- Hospice supports the whole person and the family. In addition to managing the patient’s physical concerns, social, emotional, and spiritual factors are also addressed. Hospice helps families deal with the range of emotions that surround this difficult time, offering support from social workers and chaplains. After a loved one has passed, hospice offers the family bereavement and grief counseling and help with some of the after-death tasks that need to be completed.
- Hospice seeks to empower individuals and families by providing them with information so they know what to expect.
- Hospice offers a familiar environment. Hospice will come to the patient wherever he or she calls home.
- Hospice care prevents or reduces trips to the emergency room.
- Hospice care can free patients to have a time of personal growth, allowing them to get the most they can out of the time they have left
- Research indicates longer average survival rates in hospice.

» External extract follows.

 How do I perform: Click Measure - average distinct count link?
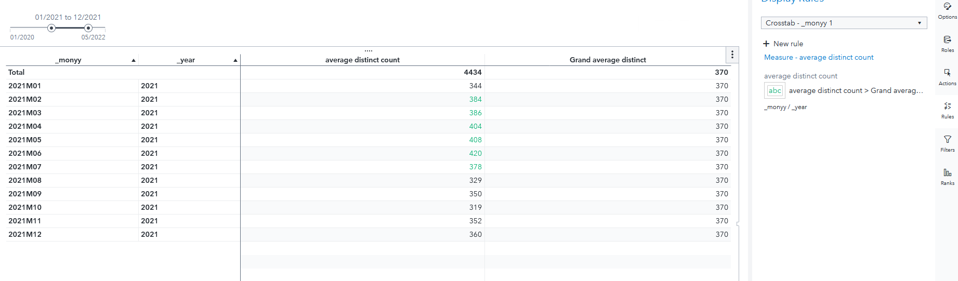[818, 57]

A 2015 review study reported hospice care might be associated with longer survival compared with “aggressive” care outside of a hospice, and that patients who received hospice care had greater satisfaction and superior symptom control compared with those who did not receive hospice care.
- Research indicates a better end-of-life experience. A 2016 study published in the Journal of the American Medical Associationindicates a better end-of-life experience for cancer patients who died with the support of hospice as compared with a hospital's intensive care department.
- Families receiving hospice services report healthier grieving.